What to do:
An exact, complete copy of the data that follows is needed.

....................

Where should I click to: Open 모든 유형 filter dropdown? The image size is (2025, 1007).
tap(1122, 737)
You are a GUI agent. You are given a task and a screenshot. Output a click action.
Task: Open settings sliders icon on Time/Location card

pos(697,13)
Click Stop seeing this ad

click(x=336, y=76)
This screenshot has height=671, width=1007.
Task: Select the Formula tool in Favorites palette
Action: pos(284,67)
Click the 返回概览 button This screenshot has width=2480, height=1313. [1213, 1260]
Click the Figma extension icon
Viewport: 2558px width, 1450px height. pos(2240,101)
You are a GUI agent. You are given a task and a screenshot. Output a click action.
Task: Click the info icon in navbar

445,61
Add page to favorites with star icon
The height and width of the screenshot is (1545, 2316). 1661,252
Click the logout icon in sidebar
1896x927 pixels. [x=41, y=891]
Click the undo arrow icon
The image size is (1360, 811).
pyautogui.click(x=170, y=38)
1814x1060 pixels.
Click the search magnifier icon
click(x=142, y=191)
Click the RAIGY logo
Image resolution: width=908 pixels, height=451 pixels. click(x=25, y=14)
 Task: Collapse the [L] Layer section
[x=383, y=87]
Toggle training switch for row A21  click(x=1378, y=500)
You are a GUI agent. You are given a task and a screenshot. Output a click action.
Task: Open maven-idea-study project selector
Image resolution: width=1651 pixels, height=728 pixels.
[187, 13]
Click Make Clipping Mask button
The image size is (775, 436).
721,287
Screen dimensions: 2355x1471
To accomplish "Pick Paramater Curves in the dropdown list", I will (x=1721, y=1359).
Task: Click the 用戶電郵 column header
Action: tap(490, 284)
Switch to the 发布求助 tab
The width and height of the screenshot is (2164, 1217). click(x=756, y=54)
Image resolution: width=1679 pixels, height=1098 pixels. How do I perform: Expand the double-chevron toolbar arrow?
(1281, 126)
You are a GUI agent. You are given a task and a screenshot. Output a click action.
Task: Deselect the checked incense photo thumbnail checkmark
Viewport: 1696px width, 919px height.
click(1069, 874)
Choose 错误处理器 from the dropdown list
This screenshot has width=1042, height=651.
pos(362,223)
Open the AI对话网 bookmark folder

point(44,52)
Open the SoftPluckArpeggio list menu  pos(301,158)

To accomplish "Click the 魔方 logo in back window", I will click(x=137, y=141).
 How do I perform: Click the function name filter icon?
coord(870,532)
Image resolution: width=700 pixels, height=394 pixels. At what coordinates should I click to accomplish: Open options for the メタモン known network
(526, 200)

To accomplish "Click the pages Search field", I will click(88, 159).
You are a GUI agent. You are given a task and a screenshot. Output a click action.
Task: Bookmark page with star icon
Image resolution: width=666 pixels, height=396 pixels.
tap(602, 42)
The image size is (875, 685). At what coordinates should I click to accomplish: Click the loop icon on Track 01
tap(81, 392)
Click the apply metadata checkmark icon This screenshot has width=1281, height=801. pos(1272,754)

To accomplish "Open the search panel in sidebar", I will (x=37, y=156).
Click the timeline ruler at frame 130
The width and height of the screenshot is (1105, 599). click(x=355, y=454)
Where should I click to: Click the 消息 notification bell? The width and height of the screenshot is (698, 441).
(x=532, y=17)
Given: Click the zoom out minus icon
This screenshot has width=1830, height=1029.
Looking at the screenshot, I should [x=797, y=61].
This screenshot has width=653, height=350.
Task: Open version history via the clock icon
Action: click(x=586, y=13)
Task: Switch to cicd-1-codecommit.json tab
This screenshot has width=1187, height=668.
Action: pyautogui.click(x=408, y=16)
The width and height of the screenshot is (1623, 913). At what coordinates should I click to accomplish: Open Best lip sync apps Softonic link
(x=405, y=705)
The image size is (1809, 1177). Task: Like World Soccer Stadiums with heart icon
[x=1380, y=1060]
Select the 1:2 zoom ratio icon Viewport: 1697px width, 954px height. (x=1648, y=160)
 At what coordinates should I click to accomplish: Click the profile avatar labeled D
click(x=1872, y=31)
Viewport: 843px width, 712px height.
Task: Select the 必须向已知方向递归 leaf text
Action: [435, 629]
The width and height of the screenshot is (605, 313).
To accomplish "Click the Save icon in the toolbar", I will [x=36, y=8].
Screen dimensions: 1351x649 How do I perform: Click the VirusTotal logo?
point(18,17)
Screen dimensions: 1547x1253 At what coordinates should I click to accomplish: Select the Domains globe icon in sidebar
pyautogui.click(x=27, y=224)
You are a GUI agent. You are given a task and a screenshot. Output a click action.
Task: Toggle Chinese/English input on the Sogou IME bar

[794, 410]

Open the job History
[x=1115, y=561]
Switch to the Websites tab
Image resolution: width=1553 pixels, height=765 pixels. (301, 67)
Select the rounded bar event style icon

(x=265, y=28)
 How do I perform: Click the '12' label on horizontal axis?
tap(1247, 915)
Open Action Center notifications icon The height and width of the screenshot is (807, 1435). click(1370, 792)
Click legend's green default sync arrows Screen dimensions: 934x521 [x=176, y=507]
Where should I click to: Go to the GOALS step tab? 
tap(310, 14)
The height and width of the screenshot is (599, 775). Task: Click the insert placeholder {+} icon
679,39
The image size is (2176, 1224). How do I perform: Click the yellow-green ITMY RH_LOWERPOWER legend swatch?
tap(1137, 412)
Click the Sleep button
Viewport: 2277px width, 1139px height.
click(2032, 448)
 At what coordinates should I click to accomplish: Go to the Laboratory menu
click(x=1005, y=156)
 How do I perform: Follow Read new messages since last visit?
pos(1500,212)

....................

Output:
Where should I click to: Open 모든 유형 filter dropdown? The image size is (2025, 1007).
tap(1122, 737)
You are a GUI agent. You are given a task and a screenshot. Output a click action.
Task: Open settings sliders icon on Time/Location card

pos(697,13)
Click Stop seeing this ad

click(x=336, y=76)
This screenshot has height=671, width=1007.
Task: Select the Formula tool in Favorites palette
Action: pos(284,67)
Click the 返回概览 button This screenshot has width=2480, height=1313. [1213, 1260]
Click the Figma extension icon
Viewport: 2558px width, 1450px height. pos(2240,101)
You are a GUI agent. You are given a task and a screenshot. Output a click action.
Task: Click the info icon in navbar

445,61
Add page to favorites with star icon
The height and width of the screenshot is (1545, 2316). 1661,252
Click the logout icon in sidebar
1896x927 pixels. [x=41, y=891]
Click the undo arrow icon
The image size is (1360, 811).
pyautogui.click(x=170, y=38)
1814x1060 pixels.
Click the search magnifier icon
click(x=142, y=191)
Click the RAIGY logo
Image resolution: width=908 pixels, height=451 pixels. click(x=25, y=14)
 Task: Collapse the [L] Layer section
[x=383, y=87]
Toggle training switch for row A21  click(x=1378, y=500)
You are a GUI agent. You are given a task and a screenshot. Output a click action.
Task: Open maven-idea-study project selector
Image resolution: width=1651 pixels, height=728 pixels.
[187, 13]
Click Make Clipping Mask button
The image size is (775, 436).
721,287
Screen dimensions: 2355x1471
To accomplish "Pick Paramater Curves in the dropdown list", I will (x=1721, y=1359).
Task: Click the 用戶電郵 column header
Action: tap(490, 284)
Switch to the 发布求助 tab
The width and height of the screenshot is (2164, 1217). click(x=756, y=54)
Image resolution: width=1679 pixels, height=1098 pixels. How do I perform: Expand the double-chevron toolbar arrow?
(1281, 126)
You are a GUI agent. You are given a task and a screenshot. Output a click action.
Task: Deselect the checked incense photo thumbnail checkmark
Viewport: 1696px width, 919px height.
click(1069, 874)
Choose 错误处理器 from the dropdown list
This screenshot has width=1042, height=651.
pos(362,223)
Open the AI对话网 bookmark folder

point(44,52)
Open the SoftPluckArpeggio list menu  pos(301,158)

To accomplish "Click the 魔方 logo in back window", I will click(x=137, y=141).
 How do I perform: Click the function name filter icon?
coord(870,532)
Image resolution: width=700 pixels, height=394 pixels. At what coordinates should I click to accomplish: Open options for the メタモン known network
(526, 200)

To accomplish "Click the pages Search field", I will click(88, 159).
You are a GUI agent. You are given a task and a screenshot. Output a click action.
Task: Bookmark page with star icon
Image resolution: width=666 pixels, height=396 pixels.
tap(602, 42)
The image size is (875, 685). At what coordinates should I click to accomplish: Click the loop icon on Track 01
tap(81, 392)
Click the apply metadata checkmark icon This screenshot has width=1281, height=801. pos(1272,754)

To accomplish "Open the search panel in sidebar", I will (x=37, y=156).
Click the timeline ruler at frame 130
The width and height of the screenshot is (1105, 599). click(x=355, y=454)
Where should I click to: Click the 消息 notification bell? The width and height of the screenshot is (698, 441).
(x=532, y=17)
Given: Click the zoom out minus icon
This screenshot has width=1830, height=1029.
Looking at the screenshot, I should [x=797, y=61].
This screenshot has width=653, height=350.
Task: Open version history via the clock icon
Action: click(x=586, y=13)
Task: Switch to cicd-1-codecommit.json tab
This screenshot has width=1187, height=668.
Action: pyautogui.click(x=408, y=16)
The width and height of the screenshot is (1623, 913). At what coordinates should I click to accomplish: Open Best lip sync apps Softonic link
(x=405, y=705)
The image size is (1809, 1177). Task: Like World Soccer Stadiums with heart icon
[x=1380, y=1060]
Select the 1:2 zoom ratio icon Viewport: 1697px width, 954px height. (x=1648, y=160)
 At what coordinates should I click to accomplish: Click the profile avatar labeled D
click(x=1872, y=31)
Viewport: 843px width, 712px height.
Task: Select the 必须向已知方向递归 leaf text
Action: [435, 629]
The width and height of the screenshot is (605, 313).
To accomplish "Click the Save icon in the toolbar", I will [x=36, y=8].
Screen dimensions: 1351x649 How do I perform: Click the VirusTotal logo?
point(18,17)
Screen dimensions: 1547x1253 At what coordinates should I click to accomplish: Select the Domains globe icon in sidebar
pyautogui.click(x=27, y=224)
You are a GUI agent. You are given a task and a screenshot. Output a click action.
Task: Toggle Chinese/English input on the Sogou IME bar

[794, 410]

Open the job History
[x=1115, y=561]
Switch to the Websites tab
Image resolution: width=1553 pixels, height=765 pixels. (301, 67)
Select the rounded bar event style icon

(x=265, y=28)
 How do I perform: Click the '12' label on horizontal axis?
tap(1247, 915)
Open Action Center notifications icon The height and width of the screenshot is (807, 1435). click(1370, 792)
Click legend's green default sync arrows Screen dimensions: 934x521 [x=176, y=507]
Where should I click to: Go to the GOALS step tab? 
tap(310, 14)
The height and width of the screenshot is (599, 775). Task: Click the insert placeholder {+} icon
679,39
The image size is (2176, 1224). How do I perform: Click the yellow-green ITMY RH_LOWERPOWER legend swatch?
tap(1137, 412)
Click the Sleep button
Viewport: 2277px width, 1139px height.
click(2032, 448)
 At what coordinates should I click to accomplish: Go to the Laboratory menu
click(x=1005, y=156)
 How do I perform: Follow Read new messages since last visit?
pos(1500,212)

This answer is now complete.